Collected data
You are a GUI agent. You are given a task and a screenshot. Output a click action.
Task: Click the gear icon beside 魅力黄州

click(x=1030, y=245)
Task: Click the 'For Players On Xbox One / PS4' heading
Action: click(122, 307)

What you should do: Output all of the records above exactly as they appear.

Answer section:
You are a GUI agent. You are given a task and a screenshot. Output a click action.
Task: Click the gear icon beside 魅力黄州

click(x=1030, y=245)
Task: Click the 'For Players On Xbox One / PS4' heading
Action: click(122, 307)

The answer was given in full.